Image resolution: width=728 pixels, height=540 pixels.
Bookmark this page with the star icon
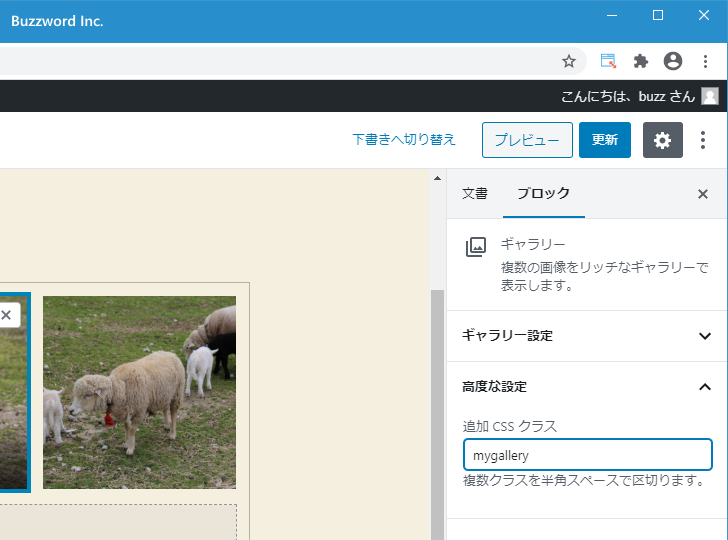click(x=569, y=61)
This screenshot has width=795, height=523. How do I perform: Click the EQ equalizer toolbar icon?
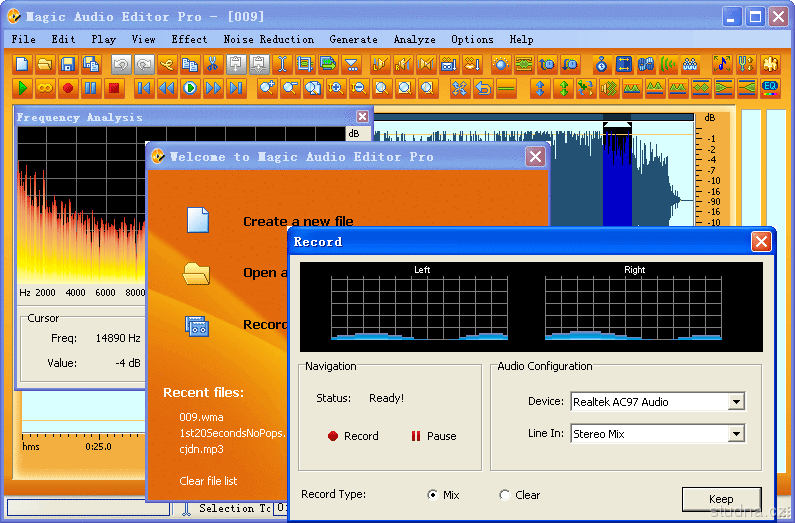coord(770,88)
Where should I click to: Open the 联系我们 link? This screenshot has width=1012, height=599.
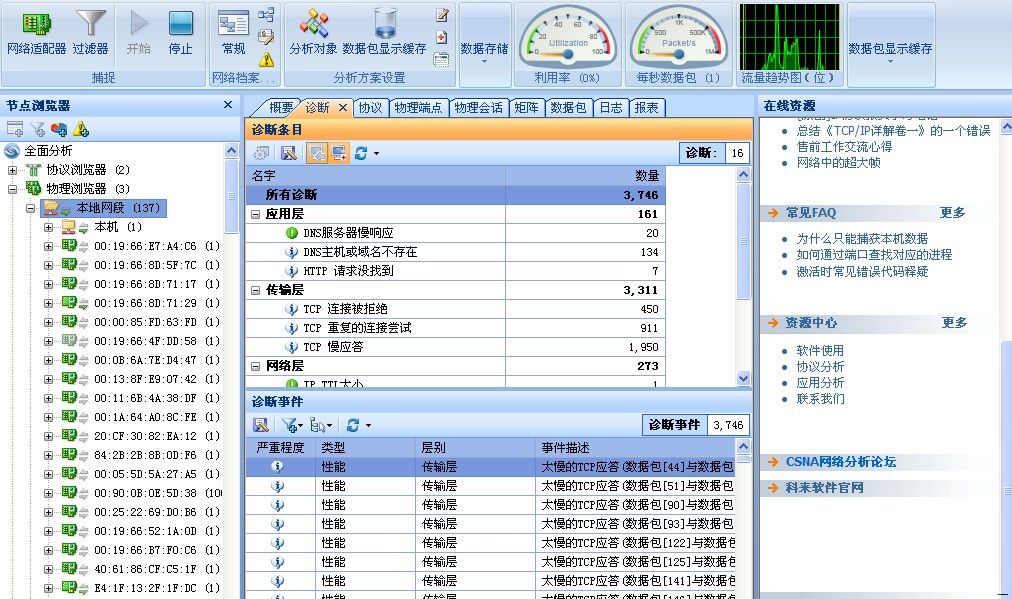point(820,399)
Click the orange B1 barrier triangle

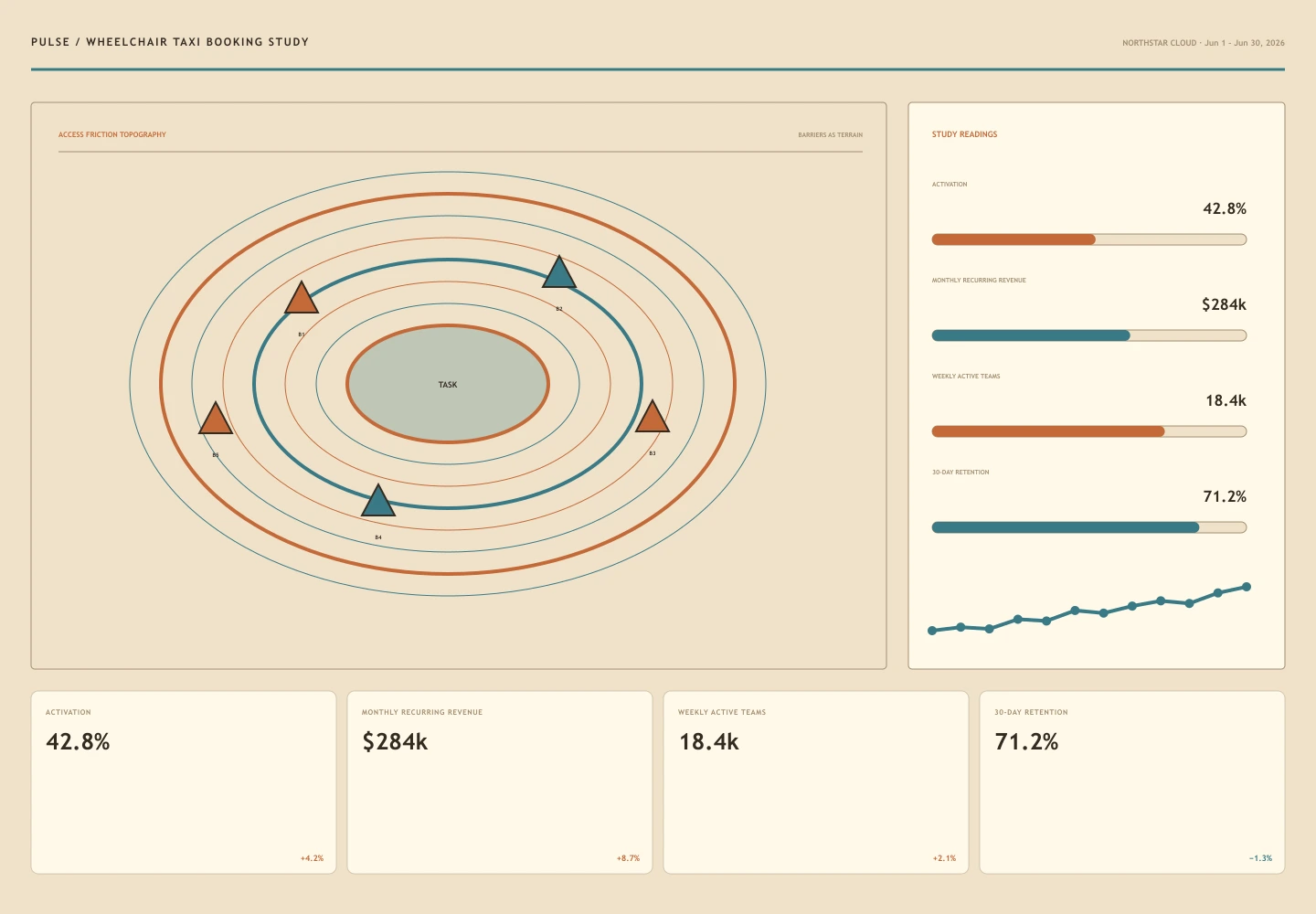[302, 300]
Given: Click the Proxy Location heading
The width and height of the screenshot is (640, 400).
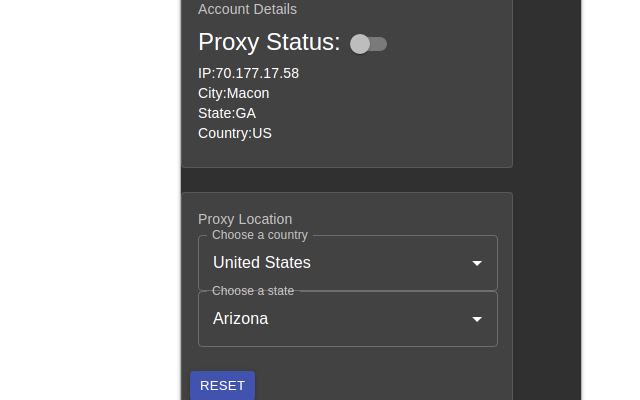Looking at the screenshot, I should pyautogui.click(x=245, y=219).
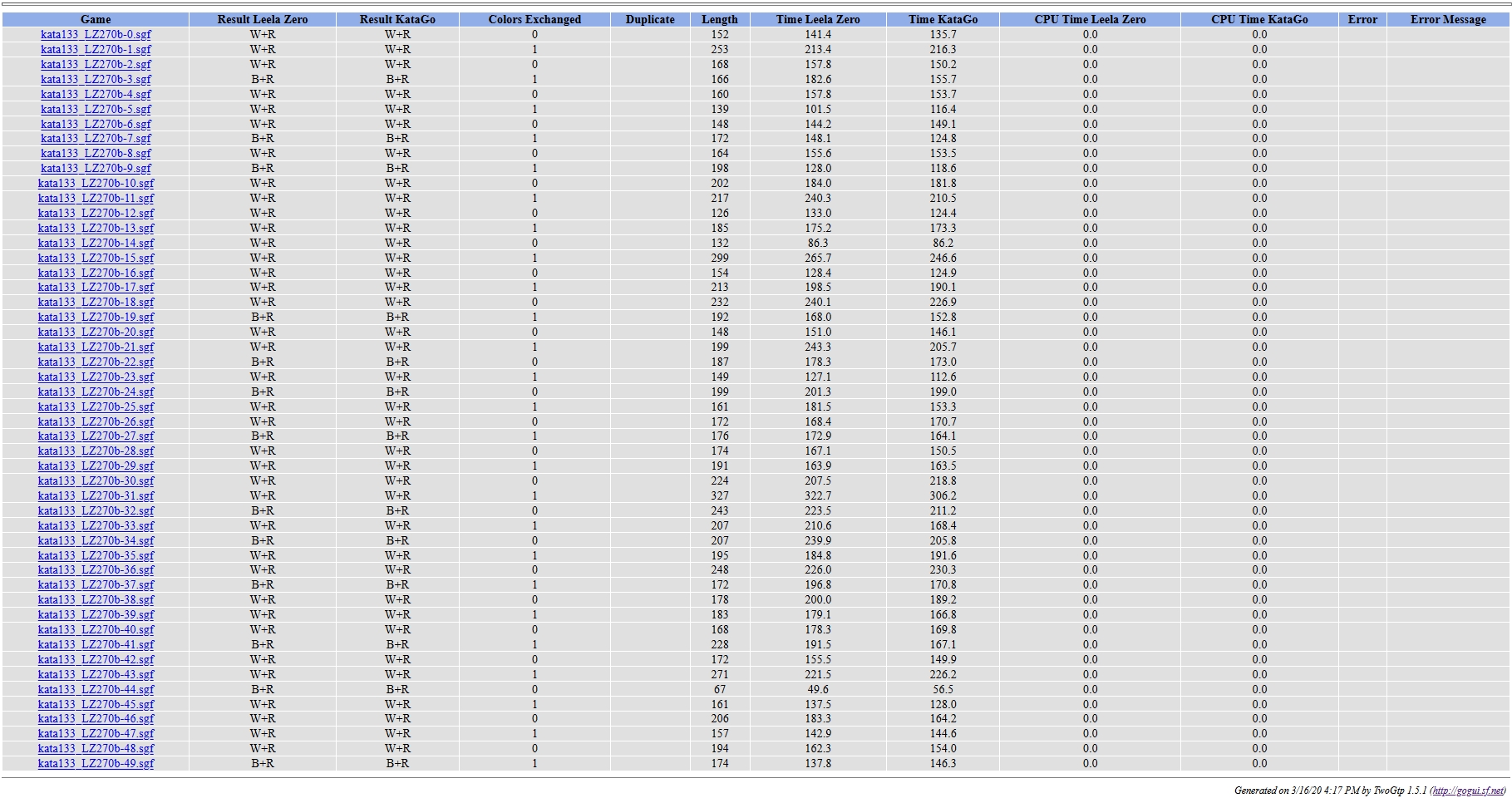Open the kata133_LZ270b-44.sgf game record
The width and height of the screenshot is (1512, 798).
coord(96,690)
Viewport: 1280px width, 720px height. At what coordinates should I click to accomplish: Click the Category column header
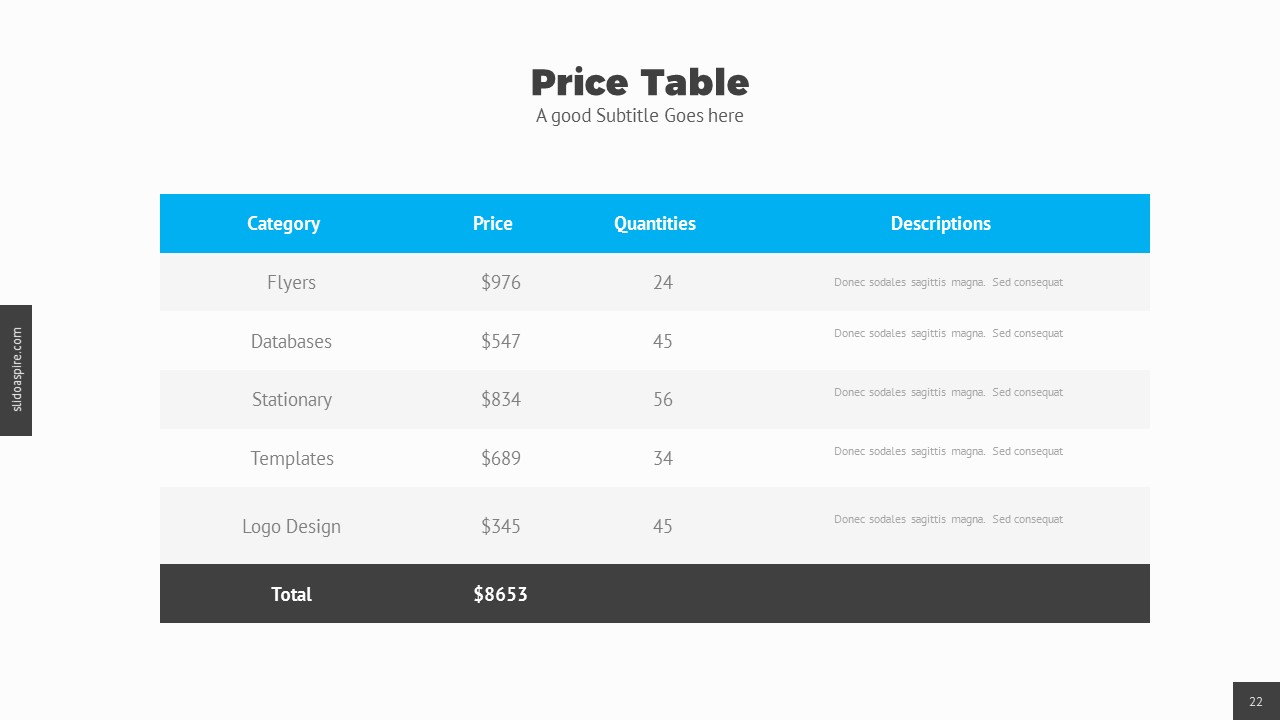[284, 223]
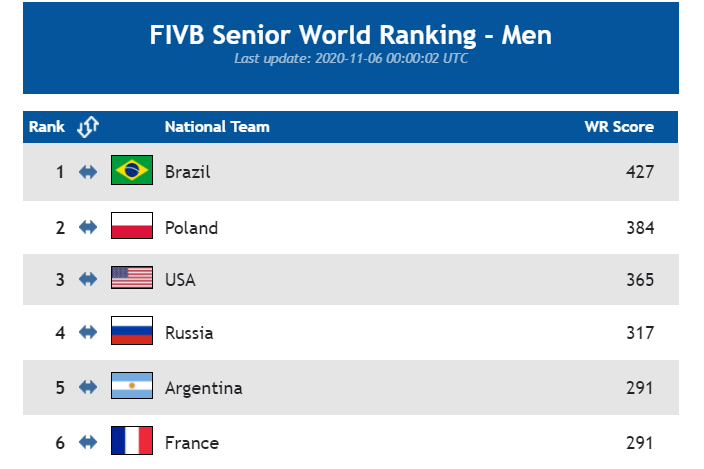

:: What is expected ::
Give back exactly the lines of the listing above from the one that contains "This screenshot has width=795, height=523." up to and including the one that contains "Given: Click the Proxy Location heading", but not the pictures, and no other lines.

:: Response box ::
This screenshot has width=795, height=523. How do I perform: Click the EQ equalizer toolbar icon?
coord(770,88)
Where should I click to: Open the 联系我们 link? This screenshot has width=1012, height=599.
point(820,399)
Click the orange B1 barrier triangle

[302, 300]
Given: Click the Proxy Location heading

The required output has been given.